### EXERCISE DIRECTIONS
Can you set out every one of the records below as a numbered list, leaving out the blank lines?

Start DATASET EXTRACT

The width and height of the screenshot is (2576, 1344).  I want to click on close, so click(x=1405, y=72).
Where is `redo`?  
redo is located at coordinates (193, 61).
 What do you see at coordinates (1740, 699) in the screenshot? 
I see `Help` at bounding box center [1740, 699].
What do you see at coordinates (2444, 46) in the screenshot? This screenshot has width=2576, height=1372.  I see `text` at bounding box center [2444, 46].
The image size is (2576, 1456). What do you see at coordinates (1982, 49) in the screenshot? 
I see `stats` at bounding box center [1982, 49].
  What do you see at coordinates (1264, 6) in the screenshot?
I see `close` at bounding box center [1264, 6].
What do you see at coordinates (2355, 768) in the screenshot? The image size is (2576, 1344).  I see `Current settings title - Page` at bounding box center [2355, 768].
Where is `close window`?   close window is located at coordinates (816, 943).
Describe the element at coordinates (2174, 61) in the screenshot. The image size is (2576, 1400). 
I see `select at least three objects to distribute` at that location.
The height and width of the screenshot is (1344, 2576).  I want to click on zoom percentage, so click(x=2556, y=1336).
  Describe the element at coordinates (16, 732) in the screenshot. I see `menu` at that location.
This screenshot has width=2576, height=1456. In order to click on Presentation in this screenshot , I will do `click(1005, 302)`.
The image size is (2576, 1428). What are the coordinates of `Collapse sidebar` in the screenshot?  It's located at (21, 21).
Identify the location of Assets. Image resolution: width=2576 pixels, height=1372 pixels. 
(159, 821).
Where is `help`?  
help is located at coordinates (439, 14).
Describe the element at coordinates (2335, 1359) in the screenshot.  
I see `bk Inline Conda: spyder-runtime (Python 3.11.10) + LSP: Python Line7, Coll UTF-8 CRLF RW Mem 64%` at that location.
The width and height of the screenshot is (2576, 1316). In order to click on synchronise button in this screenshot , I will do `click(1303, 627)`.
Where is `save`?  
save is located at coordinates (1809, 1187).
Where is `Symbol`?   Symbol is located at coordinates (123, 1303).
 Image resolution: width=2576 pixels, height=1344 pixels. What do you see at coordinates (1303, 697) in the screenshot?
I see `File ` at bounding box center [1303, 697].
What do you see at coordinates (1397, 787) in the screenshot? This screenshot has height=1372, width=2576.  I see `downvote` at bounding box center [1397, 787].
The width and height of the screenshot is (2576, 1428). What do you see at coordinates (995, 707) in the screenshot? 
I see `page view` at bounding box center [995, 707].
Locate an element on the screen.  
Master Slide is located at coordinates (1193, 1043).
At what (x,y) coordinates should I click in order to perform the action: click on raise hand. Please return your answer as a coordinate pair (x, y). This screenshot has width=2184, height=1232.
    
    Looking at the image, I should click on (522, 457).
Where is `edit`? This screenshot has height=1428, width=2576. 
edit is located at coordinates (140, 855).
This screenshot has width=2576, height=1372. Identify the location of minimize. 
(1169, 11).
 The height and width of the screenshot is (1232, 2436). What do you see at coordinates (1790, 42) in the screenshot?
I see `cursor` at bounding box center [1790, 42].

End DATASET EXTRACT

### FULL ANSWER
1. The width and height of the screenshot is (2576, 1344).  I want to click on close, so click(x=1405, y=72).
2. Where is `redo`?  
3. redo is located at coordinates (193, 61).
4.  What do you see at coordinates (1740, 699) in the screenshot? 
5. I see `Help` at bounding box center [1740, 699].
6. What do you see at coordinates (2444, 46) in the screenshot? This screenshot has width=2576, height=1372.  I see `text` at bounding box center [2444, 46].
7. The image size is (2576, 1456). What do you see at coordinates (1982, 49) in the screenshot? 
8. I see `stats` at bounding box center [1982, 49].
9.   What do you see at coordinates (1264, 6) in the screenshot?
10. I see `close` at bounding box center [1264, 6].
11. What do you see at coordinates (2355, 768) in the screenshot? The image size is (2576, 1344).  I see `Current settings title - Page` at bounding box center [2355, 768].
12. Where is `close window`?   close window is located at coordinates (816, 943).
13. Describe the element at coordinates (2174, 61) in the screenshot. The image size is (2576, 1400). 
14. I see `select at least three objects to distribute` at that location.
15. The height and width of the screenshot is (1344, 2576).  I want to click on zoom percentage, so click(x=2556, y=1336).
16.   Describe the element at coordinates (16, 732) in the screenshot. I see `menu` at that location.
17. This screenshot has width=2576, height=1456. In order to click on Presentation in this screenshot , I will do `click(1005, 302)`.
18. The image size is (2576, 1428). What are the coordinates of `Collapse sidebar` in the screenshot?  It's located at (21, 21).
19. Identify the location of Assets. Image resolution: width=2576 pixels, height=1372 pixels. 
20. (159, 821).
21. Where is `help`?  
22. help is located at coordinates (439, 14).
23. Describe the element at coordinates (2335, 1359) in the screenshot.  
24. I see `bk Inline Conda: spyder-runtime (Python 3.11.10) + LSP: Python Line7, Coll UTF-8 CRLF RW Mem 64%` at that location.
25. The width and height of the screenshot is (2576, 1316). In order to click on synchronise button in this screenshot , I will do `click(1303, 627)`.
26. Where is `save`?  
27. save is located at coordinates (1809, 1187).
28. Where is `Symbol`?   Symbol is located at coordinates (123, 1303).
29.  Image resolution: width=2576 pixels, height=1344 pixels. What do you see at coordinates (1303, 697) in the screenshot?
30. I see `File ` at bounding box center [1303, 697].
31. What do you see at coordinates (1397, 787) in the screenshot? This screenshot has height=1372, width=2576.  I see `downvote` at bounding box center [1397, 787].
32. The width and height of the screenshot is (2576, 1428). What do you see at coordinates (995, 707) in the screenshot? 
33. I see `page view` at bounding box center [995, 707].
34. Locate an element on the screen.  
35. Master Slide is located at coordinates (1193, 1043).
36. At what (x,y) coordinates should I click in order to perform the action: click on raise hand. Please return your answer as a coordinate pair (x, y). This screenshot has width=2184, height=1232.
37.     Looking at the image, I should click on (522, 457).
38. Where is `edit`? This screenshot has height=1428, width=2576. 
39. edit is located at coordinates (140, 855).
40. This screenshot has width=2576, height=1372. Identify the location of minimize. 
41. (1169, 11).
42.  The height and width of the screenshot is (1232, 2436). What do you see at coordinates (1790, 42) in the screenshot?
43. I see `cursor` at bounding box center [1790, 42].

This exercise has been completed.